##### MATERIAL FOR THE TASK #####

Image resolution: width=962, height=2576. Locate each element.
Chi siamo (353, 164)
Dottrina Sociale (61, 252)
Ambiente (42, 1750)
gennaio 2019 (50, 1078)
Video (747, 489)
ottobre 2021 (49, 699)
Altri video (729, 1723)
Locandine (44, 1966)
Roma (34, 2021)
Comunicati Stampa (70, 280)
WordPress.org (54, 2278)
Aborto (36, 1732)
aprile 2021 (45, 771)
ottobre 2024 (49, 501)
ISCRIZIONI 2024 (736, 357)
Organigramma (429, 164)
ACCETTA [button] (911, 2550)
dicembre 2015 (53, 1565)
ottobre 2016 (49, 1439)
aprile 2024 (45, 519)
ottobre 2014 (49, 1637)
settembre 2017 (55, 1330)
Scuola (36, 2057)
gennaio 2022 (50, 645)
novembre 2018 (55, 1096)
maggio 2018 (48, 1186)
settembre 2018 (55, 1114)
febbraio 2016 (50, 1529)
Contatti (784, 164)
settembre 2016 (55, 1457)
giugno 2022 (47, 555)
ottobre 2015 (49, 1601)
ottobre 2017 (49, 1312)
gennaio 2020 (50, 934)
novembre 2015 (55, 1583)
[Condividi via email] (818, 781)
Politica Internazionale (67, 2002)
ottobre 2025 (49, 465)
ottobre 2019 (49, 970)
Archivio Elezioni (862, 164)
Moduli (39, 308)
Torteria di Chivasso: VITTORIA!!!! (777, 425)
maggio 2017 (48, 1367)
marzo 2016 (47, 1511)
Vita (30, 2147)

#####

■ INSTRUCTIONS TO FOLLOW: Look back at the entries above and repeat, unchanged, every line from the line holding "Comunicati Stampa (70, 280)" through the line holding "febbraio 2016 (50, 1529)".

■ RESULT FOR THIS EXERCISE:
Comunicati Stampa (70, 280)
WordPress.org (54, 2278)
Aborto (36, 1732)
aprile 2021 (45, 771)
ottobre 2024 (49, 501)
ISCRIZIONI 2024 (736, 357)
Organigramma (429, 164)
ACCETTA [button] (911, 2550)
dicembre 2015 (53, 1565)
ottobre 2016 (49, 1439)
aprile 2024 (45, 519)
ottobre 2014 (49, 1637)
settembre 2017 (55, 1330)
Scuola (36, 2057)
gennaio 2022 (50, 645)
novembre 2018 (55, 1096)
maggio 2018 (48, 1186)
settembre 2018 (55, 1114)
febbraio 2016 (50, 1529)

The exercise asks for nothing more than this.